Cimetidine and ranitidine
In a randomized, open-label, 3-way crossover study, healthy subjects received either a single 4 mg dose of glimepiride alone, glimepiride with ranitidine (150 mg twice daily for 4 days; glimepiride was administered on Day 3), or glimepiride with cimetidine (800 mg daily for 4 days; glimepiride was administered on Day 3). Coadministration of cimetidine or ranitidine with a single 4 mg oral dose of glimepiride did not significantly alter the absorption and disposition of glimepiride.
Propranolol
In a randomized, double-blind, two-period, crossover study, healthy subjects
were given either placebo or propranolol 40 mg three times daily for a total
treatment period of 5 days. On Day 4 of each study period, a single 2 mg dose
of glimepiride was administered. The glimepiride doses were separated by a
14-day washout period. Concomitant administration of propranolol and
glimepiride significantly increased glimepiride Cmax, AUC, and T1/2 by 23%,
22%, and 15%, respectively, and decreased glimepiride CL/f by 18%. The
recovery of M1 and M2 from urine was not changed.
Warfarin
In an open-label, two-way, crossover study, healthy subjects received 4 mg of glimepiride daily for 10 days.

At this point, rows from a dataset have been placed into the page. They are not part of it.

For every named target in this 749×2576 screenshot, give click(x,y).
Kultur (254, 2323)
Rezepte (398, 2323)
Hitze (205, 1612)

Single 25 mg doses of warfarin were administered 6 days before starting glimepiride and on Day 4 of glimepiride administration. The concomitant administration of glimepiride did not alter the pharmacokinetics of R-and S-warfarin enantiomers. No changes were observed in warfarin plasma protein binding. Glimepiride resulted in a statistically significant decrease in the pharmacodynamic response to warfarin. The reductions in mean area under the prothrombin time (PT) curve and maximum PT values during glimepiride treatment were 3.3% and 9.9%, respectively, and are unlikely to be clinically relevant.